-------- Records for the exercise

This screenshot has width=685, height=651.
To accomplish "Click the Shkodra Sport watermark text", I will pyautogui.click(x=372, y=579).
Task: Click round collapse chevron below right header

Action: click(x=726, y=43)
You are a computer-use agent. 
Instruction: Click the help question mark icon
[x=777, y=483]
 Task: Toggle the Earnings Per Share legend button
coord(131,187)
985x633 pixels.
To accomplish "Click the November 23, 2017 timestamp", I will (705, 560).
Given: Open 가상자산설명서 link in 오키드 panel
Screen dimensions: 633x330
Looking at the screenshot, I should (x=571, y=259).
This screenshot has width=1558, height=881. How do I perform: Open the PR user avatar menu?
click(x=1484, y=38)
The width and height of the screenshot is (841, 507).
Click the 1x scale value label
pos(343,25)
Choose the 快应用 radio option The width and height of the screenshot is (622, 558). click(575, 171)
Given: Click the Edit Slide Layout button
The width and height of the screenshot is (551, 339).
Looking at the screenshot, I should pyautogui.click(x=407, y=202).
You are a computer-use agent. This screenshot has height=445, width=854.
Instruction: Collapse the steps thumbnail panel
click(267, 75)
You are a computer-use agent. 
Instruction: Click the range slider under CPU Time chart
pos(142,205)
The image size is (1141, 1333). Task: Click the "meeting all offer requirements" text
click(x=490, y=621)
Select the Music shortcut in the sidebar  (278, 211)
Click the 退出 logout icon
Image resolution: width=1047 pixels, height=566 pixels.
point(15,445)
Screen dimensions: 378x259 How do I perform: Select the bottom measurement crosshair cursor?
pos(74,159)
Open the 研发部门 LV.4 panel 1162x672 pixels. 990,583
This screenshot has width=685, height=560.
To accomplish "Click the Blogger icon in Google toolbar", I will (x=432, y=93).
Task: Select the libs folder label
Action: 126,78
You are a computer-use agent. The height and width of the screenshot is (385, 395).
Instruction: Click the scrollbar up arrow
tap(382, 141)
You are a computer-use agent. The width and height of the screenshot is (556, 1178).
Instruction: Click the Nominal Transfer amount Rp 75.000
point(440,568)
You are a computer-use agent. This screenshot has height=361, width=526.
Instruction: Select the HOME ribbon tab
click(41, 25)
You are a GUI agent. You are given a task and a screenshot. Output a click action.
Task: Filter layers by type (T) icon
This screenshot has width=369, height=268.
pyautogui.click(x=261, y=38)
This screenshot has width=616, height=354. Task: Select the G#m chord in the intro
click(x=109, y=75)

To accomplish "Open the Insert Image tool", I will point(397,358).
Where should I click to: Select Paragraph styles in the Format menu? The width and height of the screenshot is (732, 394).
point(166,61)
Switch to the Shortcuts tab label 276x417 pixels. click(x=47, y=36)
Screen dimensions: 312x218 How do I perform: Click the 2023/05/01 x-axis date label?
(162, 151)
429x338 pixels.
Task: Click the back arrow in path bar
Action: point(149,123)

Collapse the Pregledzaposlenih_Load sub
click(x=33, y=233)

----------------

Update the lines above by changing every "Instruction" to "Command" and leaving everything else as it is.

*The answer*.
This screenshot has width=685, height=651.
To accomplish "Click the Shkodra Sport watermark text", I will pyautogui.click(x=372, y=579).
Task: Click round collapse chevron below right header

Action: click(x=726, y=43)
You are a computer-use agent. 
Command: Click the help question mark icon
[x=777, y=483]
 Task: Toggle the Earnings Per Share legend button
coord(131,187)
985x633 pixels.
To accomplish "Click the November 23, 2017 timestamp", I will (705, 560).
Given: Open 가상자산설명서 link in 오키드 panel
Screen dimensions: 633x330
Looking at the screenshot, I should (x=571, y=259).
This screenshot has width=1558, height=881. How do I perform: Open the PR user avatar menu?
click(x=1484, y=38)
The width and height of the screenshot is (841, 507).
Click the 1x scale value label
pos(343,25)
Choose the 快应用 radio option The width and height of the screenshot is (622, 558). click(575, 171)
Given: Click the Edit Slide Layout button
The width and height of the screenshot is (551, 339).
Looking at the screenshot, I should pyautogui.click(x=407, y=202).
You are a computer-use agent. This screenshot has height=445, width=854.
Command: Collapse the steps thumbnail panel
click(267, 75)
You are a computer-use agent. 
Command: Click the range slider under CPU Time chart
pos(142,205)
The image size is (1141, 1333). Task: Click the "meeting all offer requirements" text
click(x=490, y=621)
Select the Music shortcut in the sidebar  (278, 211)
Click the 退出 logout icon
Image resolution: width=1047 pixels, height=566 pixels.
point(15,445)
Screen dimensions: 378x259 How do I perform: Select the bottom measurement crosshair cursor?
pos(74,159)
Open the 研发部门 LV.4 panel 1162x672 pixels. 990,583
This screenshot has width=685, height=560.
To accomplish "Click the Blogger icon in Google toolbar", I will (x=432, y=93).
Task: Select the libs folder label
Action: 126,78
You are a computer-use agent. The height and width of the screenshot is (385, 395).
Command: Click the scrollbar up arrow
tap(382, 141)
You are a computer-use agent. The width and height of the screenshot is (556, 1178).
Command: Click the Nominal Transfer amount Rp 75.000
point(440,568)
You are a computer-use agent. This screenshot has height=361, width=526.
Command: Select the HOME ribbon tab
click(41, 25)
You are a GUI agent. You are given a task and a screenshot. Output a click action.
Task: Filter layers by type (T) icon
This screenshot has width=369, height=268.
pyautogui.click(x=261, y=38)
This screenshot has width=616, height=354. Task: Select the G#m chord in the intro
click(x=109, y=75)

To accomplish "Open the Insert Image tool", I will point(397,358).
Where should I click to: Select Paragraph styles in the Format menu? The width and height of the screenshot is (732, 394).
point(166,61)
Switch to the Shortcuts tab label 276x417 pixels. click(x=47, y=36)
Screen dimensions: 312x218 How do I perform: Click the 2023/05/01 x-axis date label?
(162, 151)
429x338 pixels.
Task: Click the back arrow in path bar
Action: point(149,123)

Collapse the Pregledzaposlenih_Load sub
click(x=33, y=233)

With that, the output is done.